The Mosque, Ground Zero, and Wisdom

A mosque near Ground Zero?

As you know, the Brook Network (thebrooknetwork.org) is all about “sharing ideas, pursuing wisdom.” Serious Christ-followers, and especially leaders, need to be committed in this tumultuous time in which we live to “the wisdom from above.” (I read a quote this morning from leadership guru Jim Collins: “There is no New Normal. We are now dealing with a world that is going to be ferocious.

The volatilities, the turbulence, the uncertainties of the world will probably define the second half of my life.”)

Wisdom grounds us. It ties us into the mind and the will of God (as much as is possible for us mere mortals). Wisdom turns our eyes to the good of all, instead of what is good just for me.

A brief comment from the President of the United States on Saturday caught my attention (and the attention of millions of others) when he augmented comments he had made the previous day about the legal right of a Muslim group to build a community center and mosque in close proximity to Ground Zero, the site of the World Trade Center tragedy. On Friday he asserted the importance of the legal right, on the basis of freedom of religion, and on Saturday he took a bit of a detour, saying that he was “not commenting on the wisdom” of the project. There’s that word: wisdom. So the point is: we must absolutely defend the legal right of exercise of religion–but the “wisdom” of building a mosque near Ground Zero may be another question.

Here is my question, and it is more personal than political or even religious: is it a good idea for any of us to divide and compartmentalize the notions of “rights” and “wisdom”? What does it do to our souls if we turn one way and assert our rights, and turn the other and cast doubts on the wisdom of our actions.

Of course, we do have to differentiate between legal issues and moral and ethical issues. But we confuse the conscience and nullify our dignity as human beings if we hold “rights” and “wisdom” at arm’s length from each other. That splits the soul. That places conscience and moral sensitivity on an isolated island.

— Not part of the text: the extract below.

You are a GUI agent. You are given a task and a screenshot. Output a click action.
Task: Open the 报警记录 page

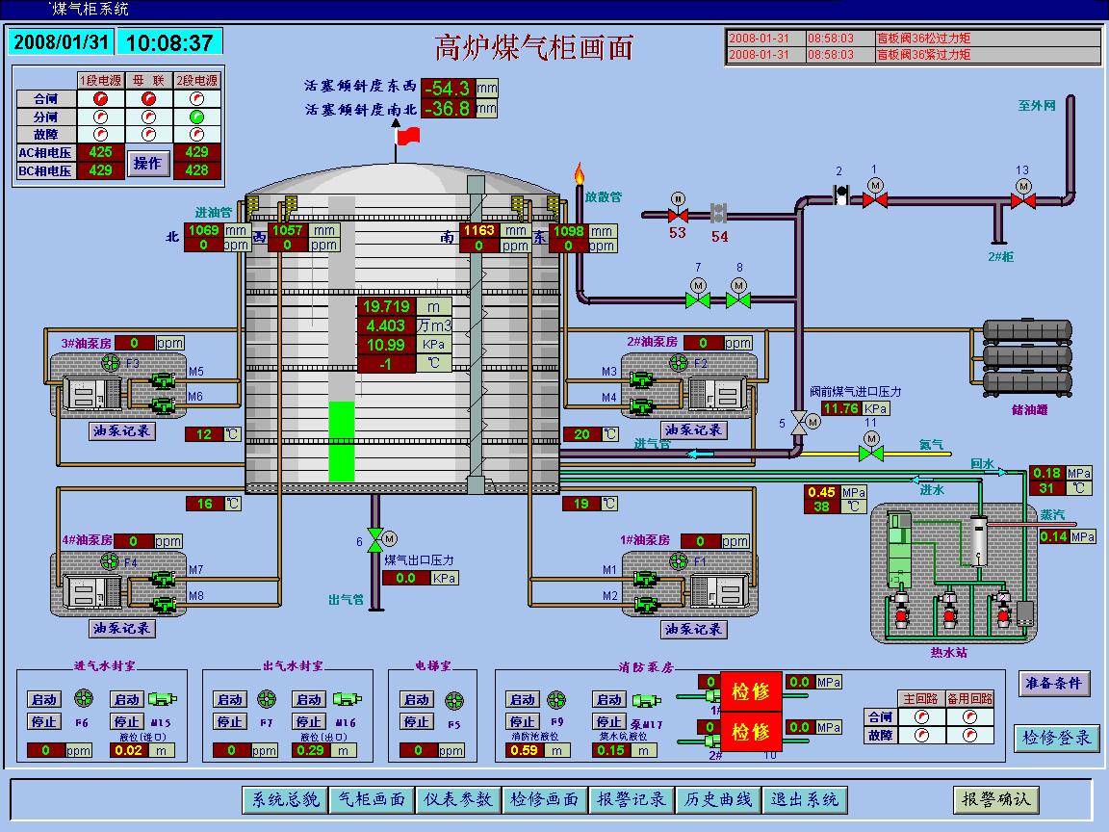tap(632, 799)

We have seen this same problem in how we have dealt with the issue of abortion. There was a time when most of the discussion about abortion in its different forms dealt with it as an ethical, moral, medical, and spiritual issue. There were substantive debates about human nature, and what constitutes human life (and the implications for termination). Then it all got political. It became an issue of rights. The Supreme Court decision, Roe v. Wade, made it legal, of course, and then the battle started. But what I never understood is why we let the debate about abortion in the last twenty years devolve into an issue that is focussed mostly on the legal. A fight in the courts. Giving litmus tests to politicians. Pretending that Roe v. Wade will fall like a house of cards if only the right people get into office.

And all the while the legal fight ensued, countless opportunities to discuss the wisdom of the run-of-the-mill, convenience-based, abortion-on-demand were lost. Isn’t it interesting that in some parts of the country abortion rates have dropped significantly–oftentimes because powerful ethical, moral, medical, and personal issues have been put front and center on the table. Like the TV ads that so poignantly assert: life is a good choice (i.e. a wise choice).

So here is my question: would it not be better for us to distinguish, but not separate, matters of “rights” and “wisdom”?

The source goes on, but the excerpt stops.